Jusqu’à présent, 110 personnes ont obtenu un Bachelor of Arts en écriture littéraire à Bienne. Parmi elles figurent notamment Arno CamenischLien externe, Michelle SteinbeckLien externe et Dorothee ElmigerLien externe qui sont maintenant des romanciers ou romancières reconnus. Mais tous les diplômés n’écrivent pas des romans et tous les romanciers ne parviennent pas à vivre de leur plume. Comment les auteurs titulaires d’un bachelor gagnent-ils leur pain?
Marie Caffari compare leur situation à celles des étudiants qui sortent d’une haute école de jazz: «Une fois qu’ils ont développé leur propre praxis, ils sont en mesure de s’établir dans le milieu littéraire». Ils savent à quoi ils s’intéressent et ils disposent d’un réseau adéquat. La directrice décrit cela comme «la situation particulière de la formation à une profession pour laquelle n’y a pas d’emplois».
Certains vivent aujourd’hui de leurs textes – de lectures et de la vente des ouvrages. D’autres sont devenus performeurs publics ou se consacrent au «spoken word» et sont accompagnés par des musiciens. Il y en même qui ont créé leur propre métier, comme Julia Weber et son service littéraire. Elle travaille sur mandat et peut par exemple établir le protocole littéraire d’un événement, que ce soit un anniversaire privé ou un festival de danse.

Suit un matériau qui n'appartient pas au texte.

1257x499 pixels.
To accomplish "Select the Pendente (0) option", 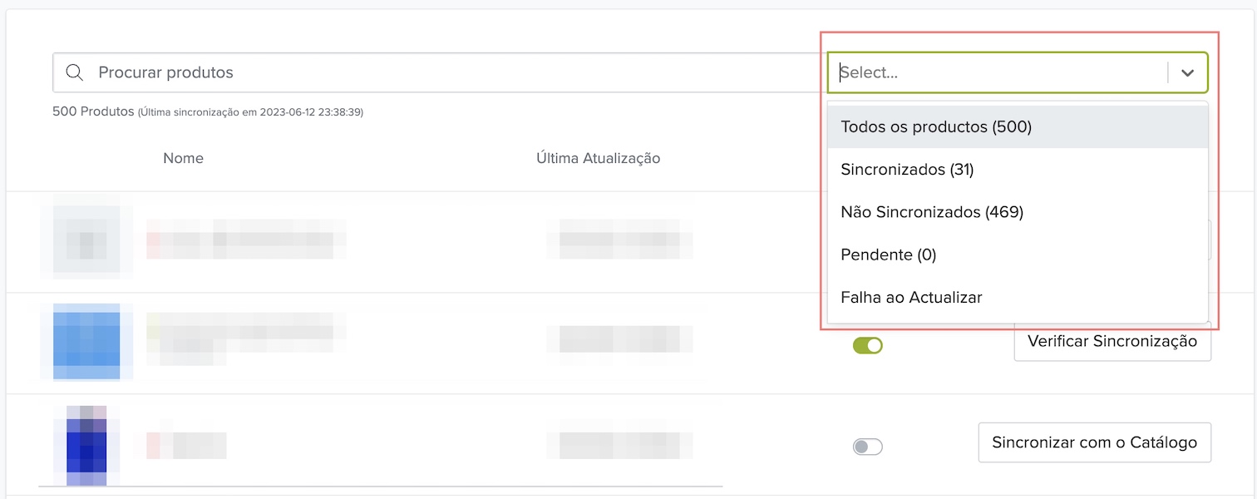I will tap(888, 254).
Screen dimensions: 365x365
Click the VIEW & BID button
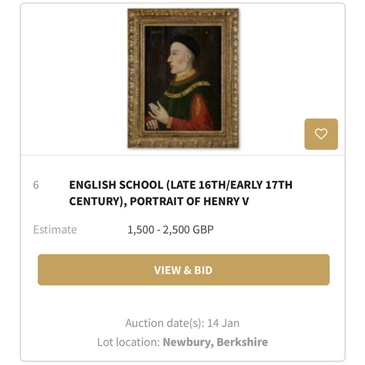[183, 270]
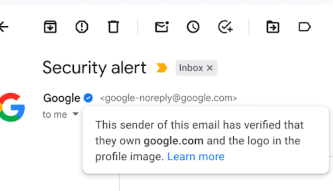Open the Labels tag icon
Viewport: 333px width, 191px height.
point(305,27)
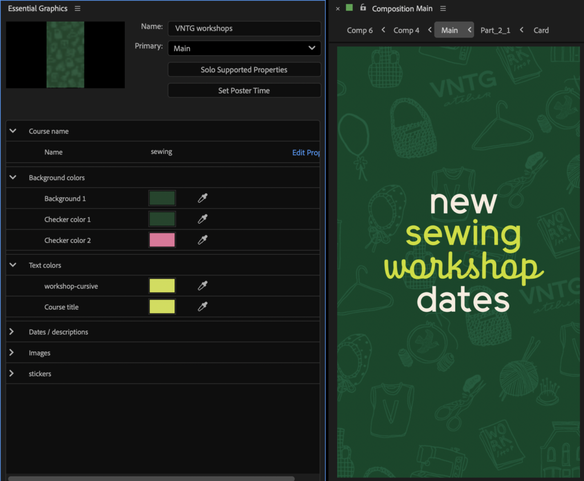The image size is (584, 481).
Task: Open the Composition panel hamburger menu
Action: 443,9
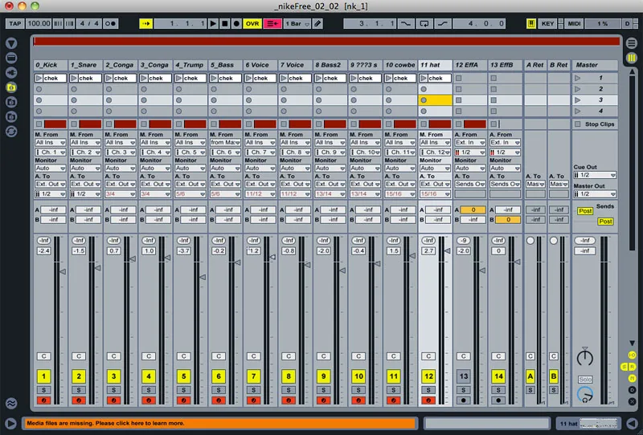643x435 pixels.
Task: Toggle the Draw Mode pencil icon
Action: (318, 24)
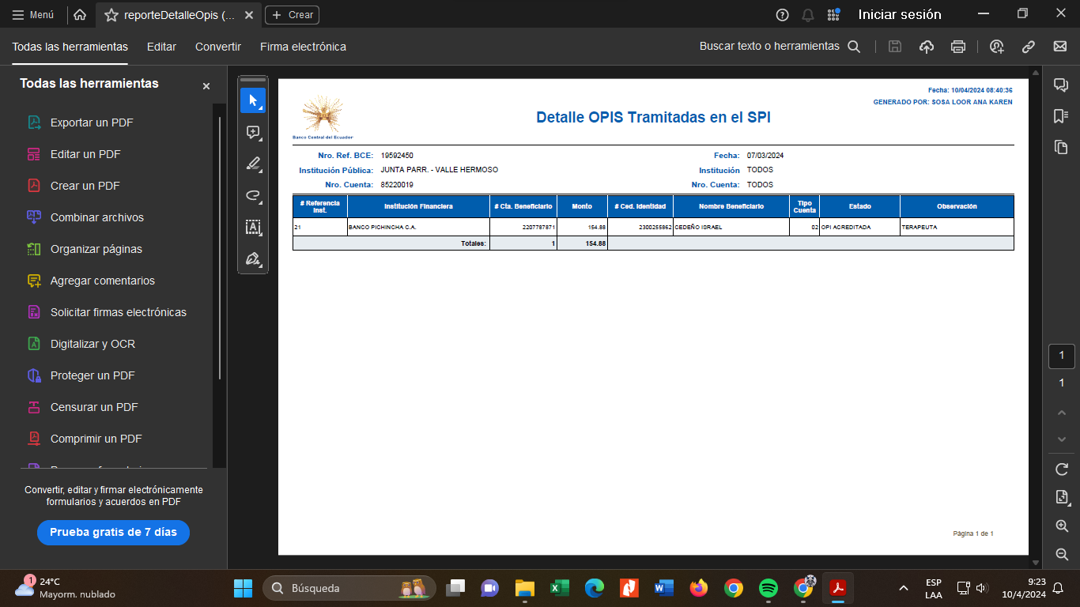Click the Crear new tab button
This screenshot has height=607, width=1080.
coord(293,15)
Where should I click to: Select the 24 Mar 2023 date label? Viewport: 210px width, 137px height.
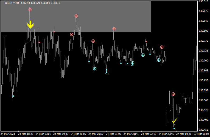tap(8, 134)
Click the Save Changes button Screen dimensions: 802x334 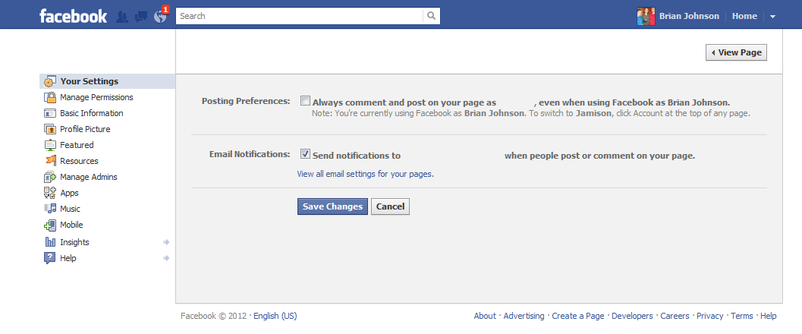[332, 206]
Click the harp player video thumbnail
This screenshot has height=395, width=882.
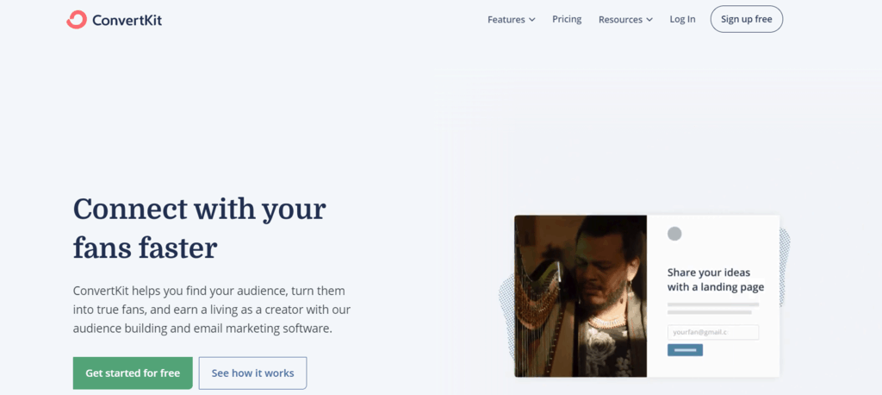click(x=581, y=296)
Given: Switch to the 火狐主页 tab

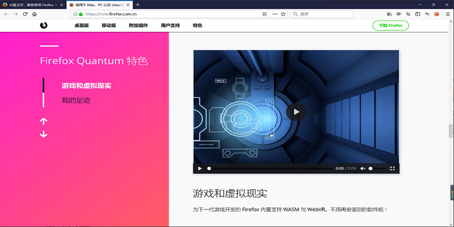Looking at the screenshot, I should tap(31, 5).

Son premier texte de ce genre lui est venu en atelier d’écriture. «Au début, je n’avais pas envie de lire devant les autres. Mais j’ai peu à peu remarqué que j’aimais l’écriture spontanée.» Elle a réalisé qu’elle était capable d’écrire très rapidement un texte dont les autres pouvaient tirer quelque chose. Peut-être que les étudiants actuels découvriront eux aussi leur propre mode d’expression à l’aide des mots qu’ils griffonnent avant que le bol chantant ne résonne. D’ailleurs, ils n’ont pas à se limiter à une seule solution: ainsi, au début de 2017, Julia WeberLien externe a publié son premier roman «Immer ist alles schön» et il a déjà été primé à l’étranger. Est-ce qu’il existerait si elle n’avait pas étudié à l’Institut suisse de littérature? «Oui, mais sous un autre titre et ce ne serait pas le même livre», dit-elle.